Your task:
Could you copy every record below exactly as it stands?

[Records from a collection]
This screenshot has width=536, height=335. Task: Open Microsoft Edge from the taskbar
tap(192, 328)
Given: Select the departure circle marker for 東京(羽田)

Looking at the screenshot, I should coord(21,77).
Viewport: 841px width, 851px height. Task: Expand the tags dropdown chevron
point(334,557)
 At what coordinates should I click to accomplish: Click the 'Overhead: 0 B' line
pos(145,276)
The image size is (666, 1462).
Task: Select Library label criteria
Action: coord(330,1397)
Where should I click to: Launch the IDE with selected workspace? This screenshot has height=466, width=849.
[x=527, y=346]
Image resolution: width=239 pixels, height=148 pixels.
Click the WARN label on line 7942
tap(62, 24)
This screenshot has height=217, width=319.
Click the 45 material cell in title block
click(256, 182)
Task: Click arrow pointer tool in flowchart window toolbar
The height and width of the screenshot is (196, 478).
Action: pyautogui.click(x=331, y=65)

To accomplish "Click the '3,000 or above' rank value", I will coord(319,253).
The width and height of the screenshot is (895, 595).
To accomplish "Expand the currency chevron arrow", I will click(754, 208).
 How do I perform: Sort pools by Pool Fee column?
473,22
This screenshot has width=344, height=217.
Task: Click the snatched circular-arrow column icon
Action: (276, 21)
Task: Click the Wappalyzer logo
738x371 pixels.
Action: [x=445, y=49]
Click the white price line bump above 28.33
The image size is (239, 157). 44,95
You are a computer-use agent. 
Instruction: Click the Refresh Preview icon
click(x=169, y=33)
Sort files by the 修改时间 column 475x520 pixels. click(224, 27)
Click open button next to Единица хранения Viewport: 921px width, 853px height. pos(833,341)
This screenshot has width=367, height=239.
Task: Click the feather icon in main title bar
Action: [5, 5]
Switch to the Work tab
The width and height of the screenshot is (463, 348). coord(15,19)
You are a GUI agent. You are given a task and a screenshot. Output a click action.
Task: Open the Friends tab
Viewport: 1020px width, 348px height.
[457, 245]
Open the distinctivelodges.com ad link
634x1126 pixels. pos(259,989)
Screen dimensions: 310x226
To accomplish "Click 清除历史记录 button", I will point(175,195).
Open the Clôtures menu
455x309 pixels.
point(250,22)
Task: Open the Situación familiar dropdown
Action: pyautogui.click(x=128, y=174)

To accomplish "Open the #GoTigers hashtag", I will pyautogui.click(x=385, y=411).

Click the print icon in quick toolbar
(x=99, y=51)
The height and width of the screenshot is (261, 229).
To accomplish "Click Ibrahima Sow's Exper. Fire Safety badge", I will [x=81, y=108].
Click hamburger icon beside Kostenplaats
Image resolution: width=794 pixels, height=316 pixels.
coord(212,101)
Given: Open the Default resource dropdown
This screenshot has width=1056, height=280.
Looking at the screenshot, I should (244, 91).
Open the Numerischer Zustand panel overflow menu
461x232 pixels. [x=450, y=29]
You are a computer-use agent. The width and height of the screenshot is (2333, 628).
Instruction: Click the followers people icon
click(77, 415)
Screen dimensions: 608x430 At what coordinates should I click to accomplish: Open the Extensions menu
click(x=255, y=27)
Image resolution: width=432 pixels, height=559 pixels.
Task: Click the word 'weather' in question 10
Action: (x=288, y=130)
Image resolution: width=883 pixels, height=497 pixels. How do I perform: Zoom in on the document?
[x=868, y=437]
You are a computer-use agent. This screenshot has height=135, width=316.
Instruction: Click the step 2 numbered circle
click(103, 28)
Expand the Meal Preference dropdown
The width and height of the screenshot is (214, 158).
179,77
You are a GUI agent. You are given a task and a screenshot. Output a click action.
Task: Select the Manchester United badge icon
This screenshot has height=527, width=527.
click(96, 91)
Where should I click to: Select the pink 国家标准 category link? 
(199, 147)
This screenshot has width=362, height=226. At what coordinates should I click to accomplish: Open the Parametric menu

Task answer:
This screenshot has width=536, height=335. Task: Open Microsoft Edge from the taskbar
tap(192, 328)
Given: Select the departure circle marker for 東京(羽田)

Looking at the screenshot, I should coord(21,77).
Viewport: 841px width, 851px height. Task: Expand the tags dropdown chevron
point(334,557)
 At what coordinates should I click to accomplish: Click the 'Overhead: 0 B' line
pos(145,276)
The image size is (666, 1462).
Task: Select Library label criteria
Action: coord(330,1397)
Where should I click to: Launch the IDE with selected workspace? This screenshot has height=466, width=849.
[x=527, y=346]
Image resolution: width=239 pixels, height=148 pixels.
Click the WARN label on line 7942
tap(62, 24)
This screenshot has height=217, width=319.
Click the 45 material cell in title block
click(256, 182)
Task: Click arrow pointer tool in flowchart window toolbar
The height and width of the screenshot is (196, 478).
Action: pyautogui.click(x=331, y=65)

To accomplish "Click the '3,000 or above' rank value", I will coord(319,253).
The width and height of the screenshot is (895, 595).
To accomplish "Expand the currency chevron arrow", I will click(754, 208).
 How do I perform: Sort pools by Pool Fee column?
473,22
This screenshot has width=344, height=217.
Task: Click the snatched circular-arrow column icon
Action: (276, 21)
Task: Click the Wappalyzer logo
738x371 pixels.
Action: [x=445, y=49]
Click the white price line bump above 28.33
The image size is (239, 157). 44,95
You are a computer-use agent. 
Instruction: Click the Refresh Preview icon
click(x=169, y=33)
Sort files by the 修改时间 column 475x520 pixels. click(224, 27)
Click open button next to Единица хранения Viewport: 921px width, 853px height. pos(833,341)
This screenshot has width=367, height=239.
Task: Click the feather icon in main title bar
Action: [5, 5]
Switch to the Work tab
The width and height of the screenshot is (463, 348). coord(15,19)
You are a GUI agent. You are given a task and a screenshot. Output a click action.
Task: Open the Friends tab
Viewport: 1020px width, 348px height.
[457, 245]
Open the distinctivelodges.com ad link
634x1126 pixels. pos(259,989)
Screen dimensions: 310x226
To accomplish "Click 清除历史记录 button", I will point(175,195).
Open the Clôtures menu
455x309 pixels.
point(250,22)
Task: Open the Situación familiar dropdown
Action: pyautogui.click(x=128, y=174)

To accomplish "Open the #GoTigers hashtag", I will pyautogui.click(x=385, y=411).

Click the print icon in quick toolbar
(x=99, y=51)
The height and width of the screenshot is (261, 229).
To accomplish "Click Ibrahima Sow's Exper. Fire Safety badge", I will [x=81, y=108].
Click hamburger icon beside Kostenplaats
Image resolution: width=794 pixels, height=316 pixels.
coord(212,101)
Given: Open the Default resource dropdown
This screenshot has width=1056, height=280.
Looking at the screenshot, I should (244, 91).
Open the Numerischer Zustand panel overflow menu
461x232 pixels. [x=450, y=29]
You are a computer-use agent. The width and height of the screenshot is (2333, 628).
Instruction: Click the followers people icon
click(77, 415)
Screen dimensions: 608x430 At what coordinates should I click to accomplish: Open the Extensions menu
click(x=255, y=27)
Image resolution: width=432 pixels, height=559 pixels.
Task: Click the word 'weather' in question 10
Action: (x=288, y=130)
Image resolution: width=883 pixels, height=497 pixels. How do I perform: Zoom in on the document?
[x=868, y=437]
You are a computer-use agent. This screenshot has height=135, width=316.
Instruction: Click the step 2 numbered circle
click(103, 28)
Expand the Meal Preference dropdown
The width and height of the screenshot is (214, 158).
179,77
You are a GUI agent. You are given a task and a screenshot. Output a click action.
Task: Select the Manchester United badge icon
This screenshot has height=527, width=527.
click(96, 91)
Where should I click to: Select the pink 国家标准 category link? 
(199, 147)
This screenshot has width=362, height=226. At what coordinates should I click to accomplish: Open the Parametric menu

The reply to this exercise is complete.